### DESCRIPTION OF THE TASK
Reproduce every one of the records below word for word, leaving out the pictures.

**** MATERIAL ****

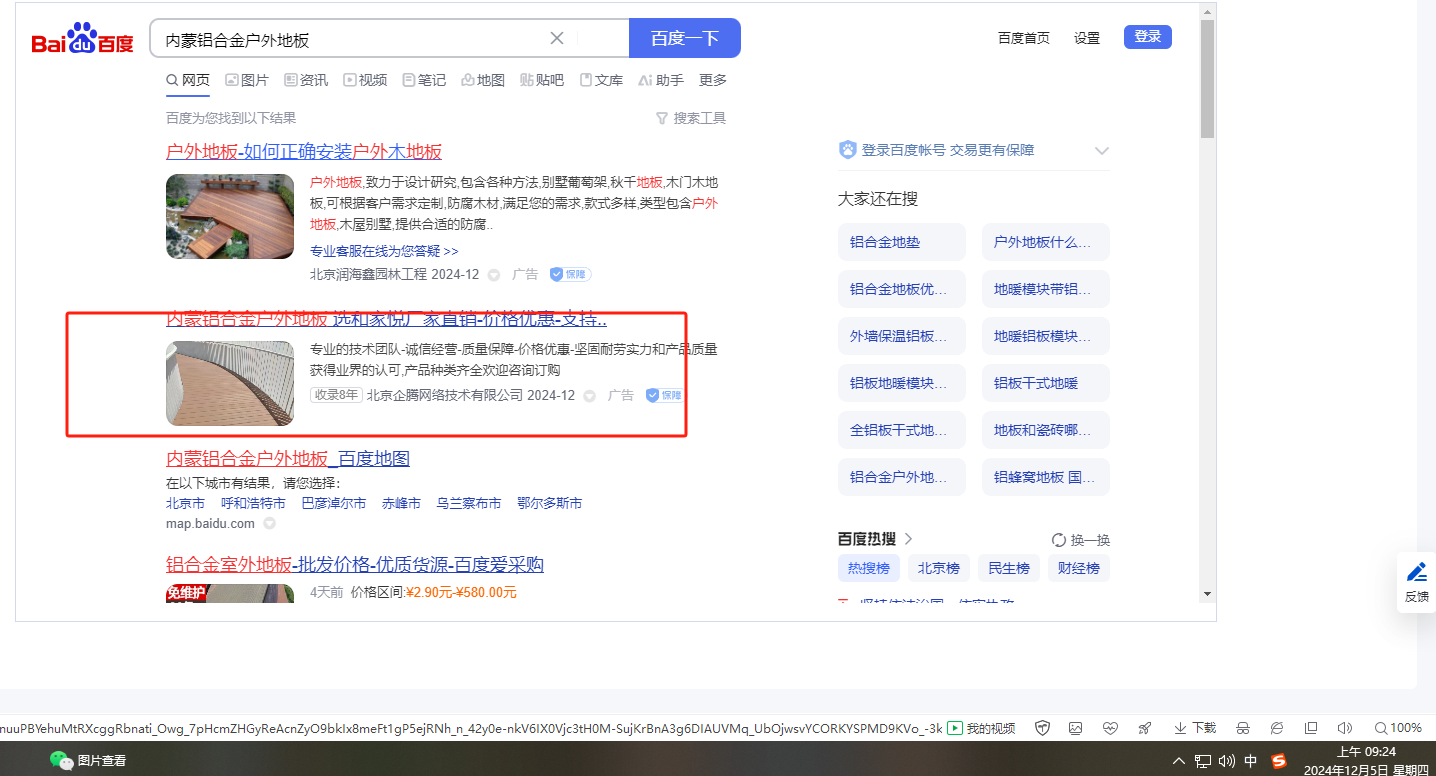Open the 反馈 feedback pencil icon
1436x776 pixels.
(1416, 581)
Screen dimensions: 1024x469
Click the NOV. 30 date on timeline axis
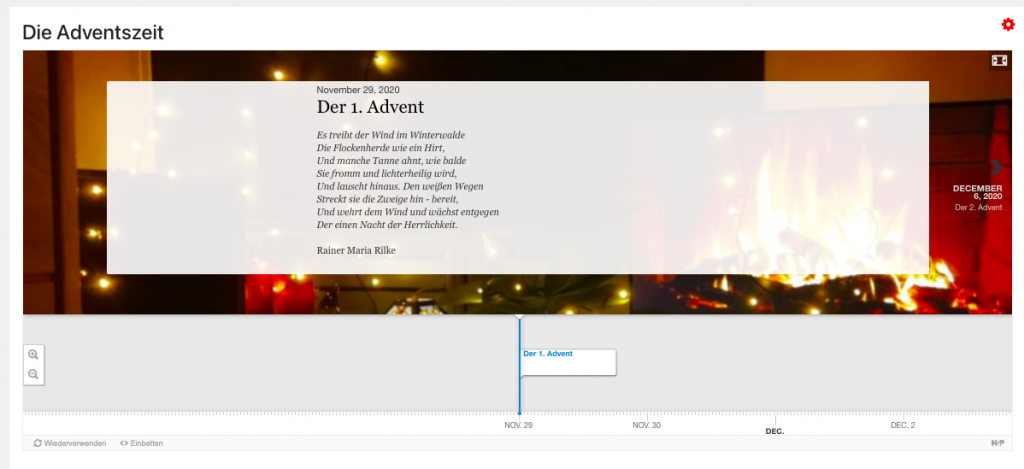pos(647,425)
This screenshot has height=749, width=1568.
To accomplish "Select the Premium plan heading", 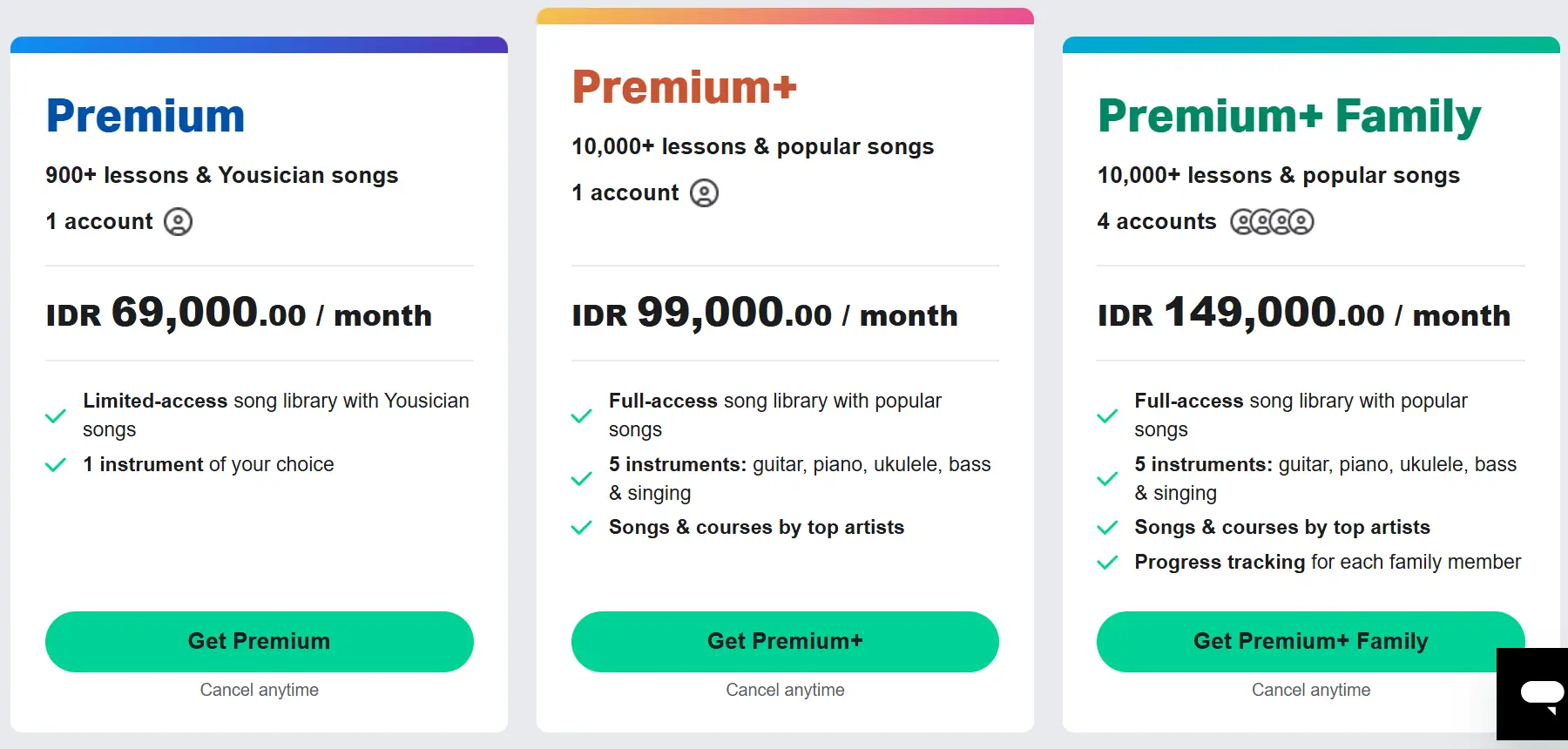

****

### SOLUTION TO THIS EXERCISE
Open the 反馈 feedback pencil icon
1436x776 pixels.
(1416, 581)
Screen dimensions: 1024x469
Click the NOV. 30 date on timeline axis
pos(647,425)
This screenshot has height=749, width=1568.
To accomplish "Select the Premium plan heading", 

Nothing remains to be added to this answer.